Hastings was named in 1873 by pastoral runholder and entrepreneur, Thomas Tanner, who had already settled in Central Hawke’s Bay a few years earlier.
Recognising the agricultural potential, Tanner saw a future in the Heretaunga Plains that a number of others before him didn’t. He and a group of other farming names, who collectively became known as the Twelve Apostles, illegally leased land from local Maori in 1864 before being granted an official lease in 1867.
By 1870, Tanner and his partners had purchased the entire Heretaunga Plains block.
With the Hastings area being right in the thick of the ensuing agricultural frenzy, the foundations were laid for its future as a service town to a growing agricultural economy.
The years following the founding of Hastings, key infrastructure was developed, including a railway, stockyards, showgrounds, racecourse, and the first freezing works at Tomoana in 1884.
With all this development came visitors and new business opportunities, and slowly the town that was to become the agricultural hub of Hawke’s Bay, began to take shape.
The district takes in a large and diverse area that includes, Cape Kidnappers, Te Mata Peak, Tuki Tuki River, two of Hawke’s Bay’s most popular and beautiful beaches, and the lion’s share of the region’s vineyards and wineries.

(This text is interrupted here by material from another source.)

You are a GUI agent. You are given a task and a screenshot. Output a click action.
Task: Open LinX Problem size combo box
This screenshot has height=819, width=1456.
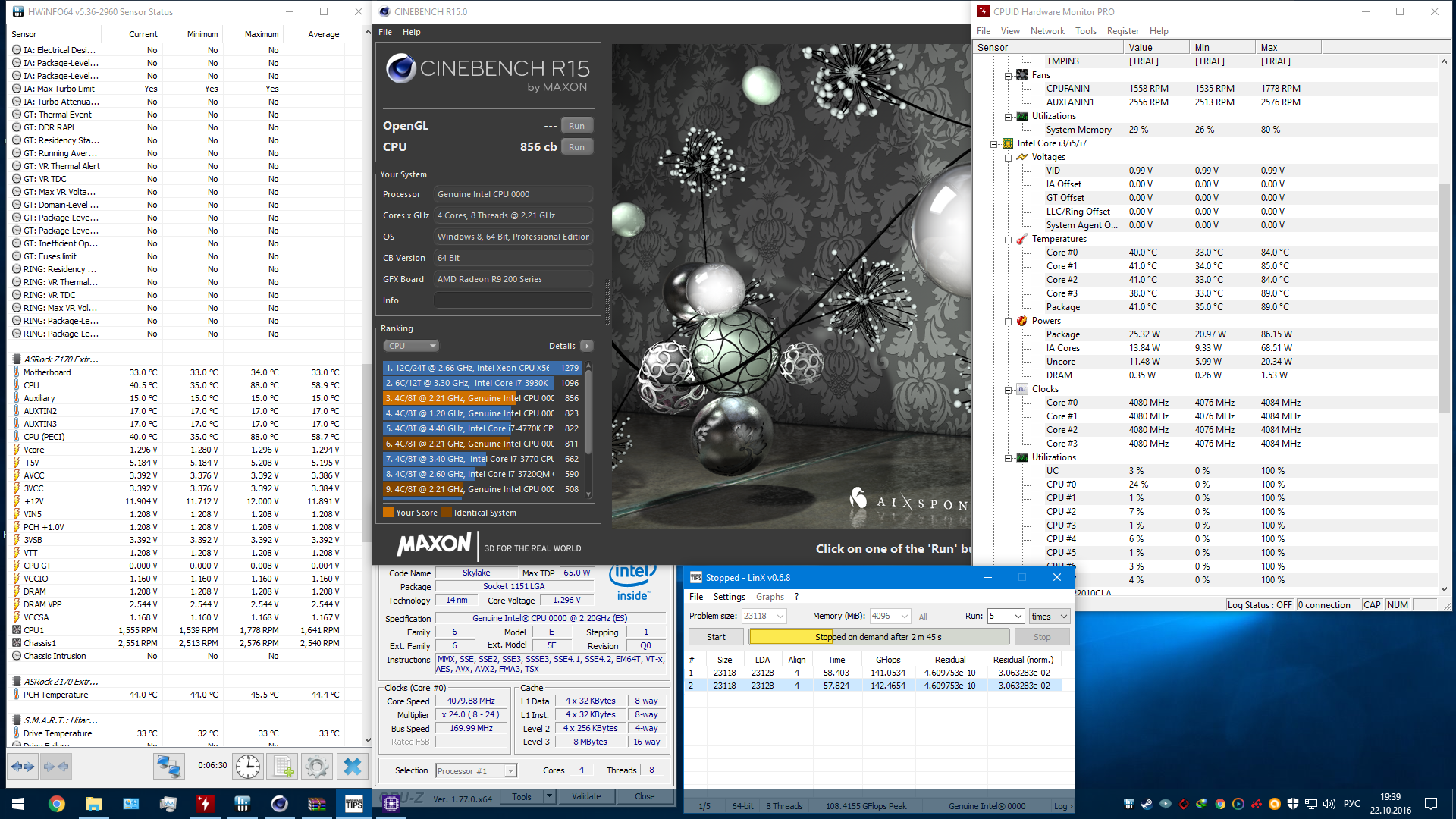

The Hawke’s Bay Cycle Trails are a growing and well-used alternative for exploration of the outlying district by locals and visitors, and have fast become a reason in themselves to visit.
Within the central city, there’s a growing band of locals determined to add a new vitality to the CBD. Evidence of their work can be found at the east end of the main Heretaunga Street, known locally as the 200 East Block, where there’s an evolving enclave of restaurants, cafes and bars, interesting shops, a green space, and Focal Point Cinema – an old lady of Heretaunga Street who was given a makeover not so long ago.